Recently, I have been thinking about machine learning. This post is a list of the books I have been reading.

Wasserman. All of Statistics: This short book is a great introduction to statistics. Wasserman comments in the preface,

*using fancy machine learning tools without understanding basic statistics is like doing brain surgery before knowing how to use a band aid.*Hyperbole aside, he has a point. Most machine learning algorithms are easy to understand if you know statistics. At the very least, if you understand basic statistics, you are unlikely to try and train a MNIST classifier using least squares....Bishop. Pattern Recognition and Machine Learning: This is a standard machine learning text. Covers all the basics and has tons of exercises.

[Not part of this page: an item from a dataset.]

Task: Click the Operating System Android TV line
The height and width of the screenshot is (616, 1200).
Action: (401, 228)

Murphy. Machine Learning, A Probabilistic Perspective: Also a standard text. Covers the same stuff as Bishop, but it is a little thicker. There is also matlab code for every single algorithm and figure in the book which is fantastic!

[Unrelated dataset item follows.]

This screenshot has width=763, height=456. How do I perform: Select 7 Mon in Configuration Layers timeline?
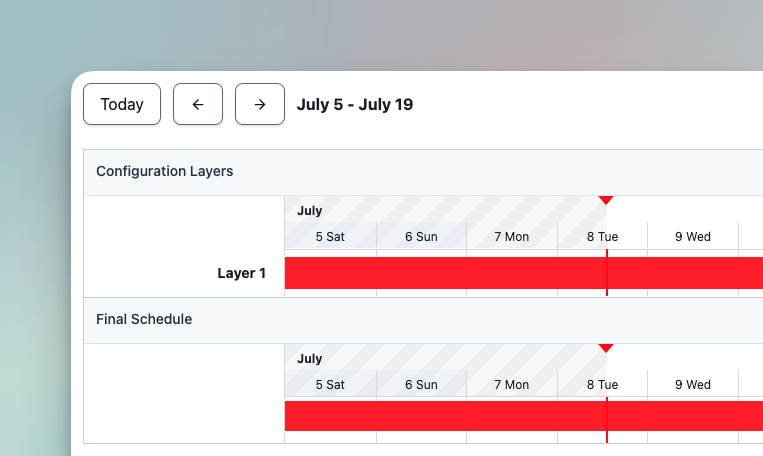click(512, 237)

MacKay. Information Theory, Inference and Learning Algorithms: This is my favorite book on the subject. MacKay is a master expositor. The number of pictures and examples is mind boggling. In my opinion, the exercises are more thoughtful than Bishop and Murphy.

Goodfellow, Bengio, Courville. Deep Learning: In the past few years, supervised deep learning has matured into a tool which many companies are using to extract value from their data. This book explains how to transform the beautiful statistical ideas behind neural networks into concrete software.

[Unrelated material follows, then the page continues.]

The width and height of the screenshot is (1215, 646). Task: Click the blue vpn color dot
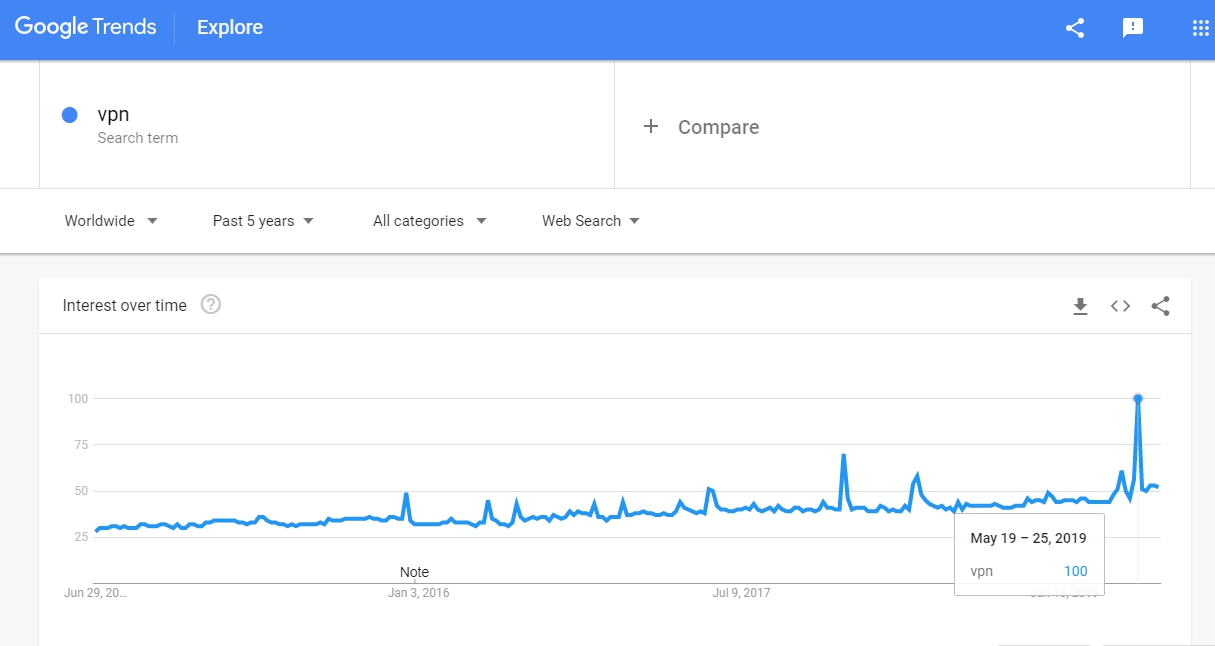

Goodman and Tenenbaum. Probabilistic Models of Cognition: This book has a different flavor to the others. Code in a conventional programming language describes a sequence of machine instructions. Code in a probabilistic programming language describes a joint distribution. The compiler takes this code and returns machine code which samples from the joint distribution. Many machine learning problems can be expressed and solved inside probabilistic programming languages, so it is good to understand the basic idea, even if the technology doesn't scale well at this point.

Hal Abelson, Jerry Sussman and Julie Sussman. The Structure and Interpretation of Computer Programs: In statistical inference, you spend time extracting useful information from data. For example, if you have a ton of patient records from a clinical trial, you want to decide if the drug works or not. Maybe you have a lot of user data from a website and you want to increase the number of sales. On the other hand, machine learning is about using statistical tools to solve problems which we know can be done by a computer in theory, but are hard to do in a conventional logic based programming language, for example image classification, image generation or sentiment analysis. Computation if a fundamental part of machine learning and my favourite computer science book is Structure and Interpretation of Computer Programs. It teaches you about how we compute rather than teaching you the syntax of a popular language.